(Collected data entries)
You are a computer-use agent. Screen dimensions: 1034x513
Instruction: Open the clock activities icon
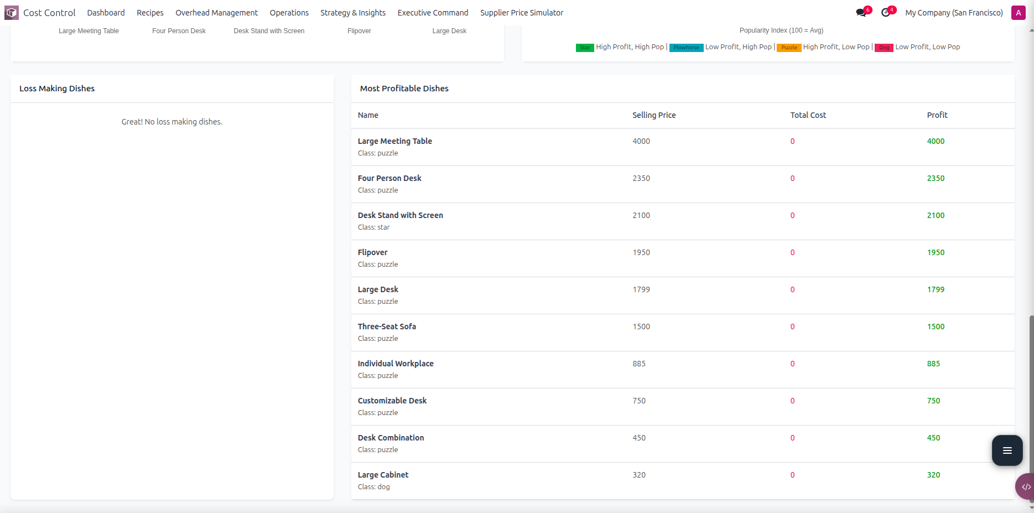point(886,13)
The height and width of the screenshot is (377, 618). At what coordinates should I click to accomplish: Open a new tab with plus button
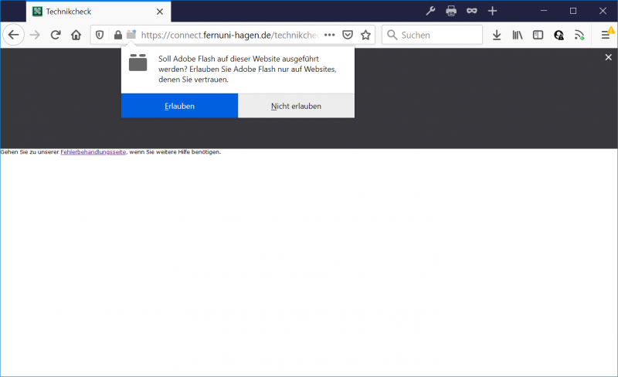click(492, 11)
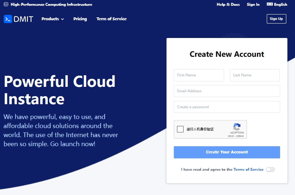Click the chevron arrow next to Products
Image resolution: width=295 pixels, height=195 pixels.
pyautogui.click(x=62, y=19)
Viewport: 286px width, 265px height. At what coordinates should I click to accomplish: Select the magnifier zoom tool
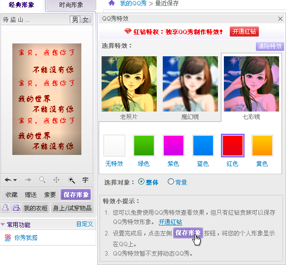coord(42,180)
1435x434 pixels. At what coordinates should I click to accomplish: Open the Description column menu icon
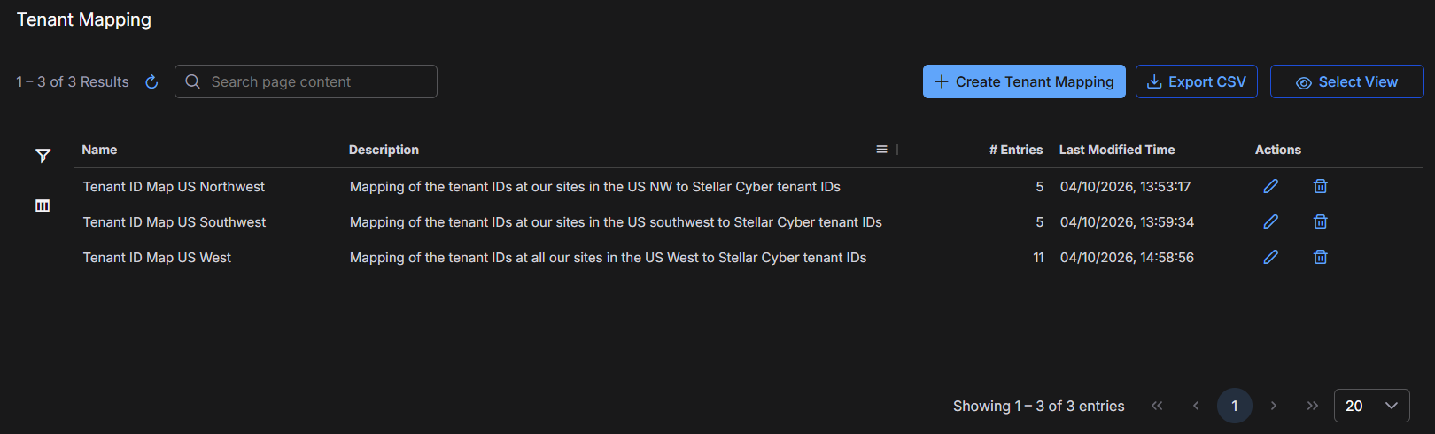point(881,150)
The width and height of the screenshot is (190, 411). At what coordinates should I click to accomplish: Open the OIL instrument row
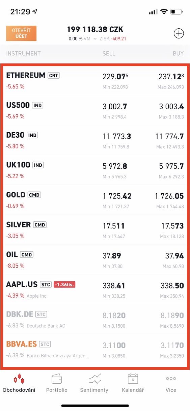tap(95, 259)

Task to carry out »
Transcribe the span of lines that runs from the line with "The width and" to the end of the data, both ends included, exactly, with nothing else and no pictures.

Output of the task »
The width and height of the screenshot is (190, 411). At what coordinates should I click to accomplish: Open the OIL instrument row
tap(95, 259)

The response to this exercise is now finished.